Nutrias lebendig begraben – eine Gemeinde trauert
In Klingenmünster (Rheinlandpfalz) sollen Nutrias lebendig eingemauert worden sein. Angeblich wollte man mit dieser Handlung das Ufer eines Baches befestigen. Das Schicksal der Tiere spielte jedoch offensichtlich keine Rolle. Bürger bezeugen, dass die lebendig begrabenen Biberratten noch lange Zeit verzweifelt geschrien hätten. Ein Umsiedeln der putzigen beliebten Tiere wäre „zu teuer“ gewesen, so offizielle Position des Bürgermeisters.
Auf dem Bild kann man deutlich erkennen: Die Anteilnahme und auch die Wut und das Entsetzen der Bürger sind sehr groß. Kinder haben Bilder gemalt, Kreuze und Kerzen aufgestellt.

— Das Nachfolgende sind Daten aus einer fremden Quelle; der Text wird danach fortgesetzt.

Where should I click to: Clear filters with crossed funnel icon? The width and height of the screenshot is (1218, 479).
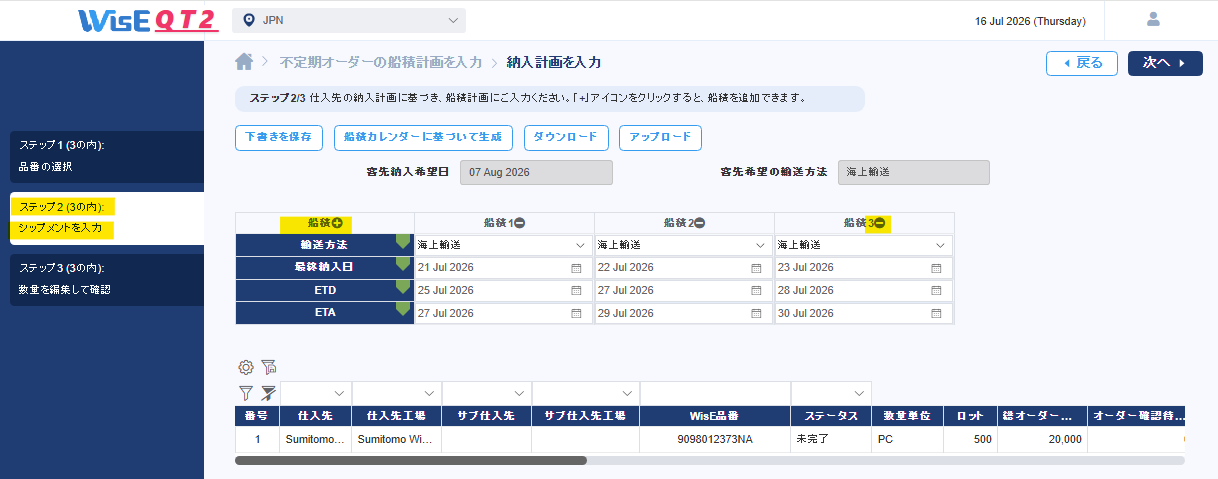268,393
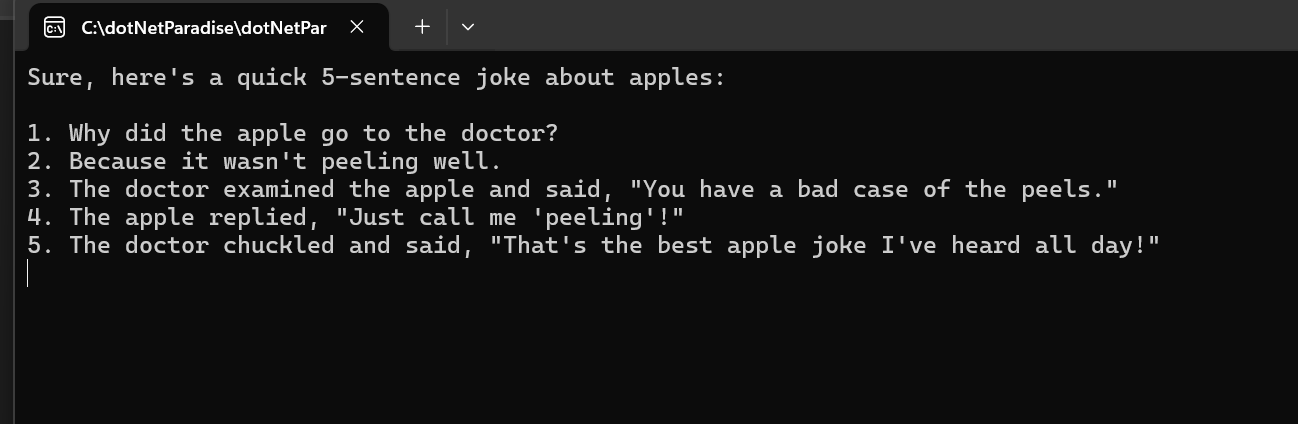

Es ist eine regelrechte Pilgerstätte zum Andenken an die possierlichen und zutraulichen Nager entstanden.
Inzwischen ermittelt die Polizei.
Laut Bericht aus der “Rheinpfalz” vom gestrigen Donnerstag, 12. Juni wurde laut Kommissar Jörg Ahlbach vom Fachkommissariat für Umweltkriminalität in Landau/Pfalz, Anzeige erstattet. Wie weiter in der Zeitung berichtet wird, hätten zwischenzeitlich weitere Personen, darunter ein Vertreter des Naturschutzbundes (Nabu) ebenfalls Anzeige erstattet.
Auch wir werden Anzeige erstatten, um die Verantwortlichen zur Rechenschaft zu ziehen.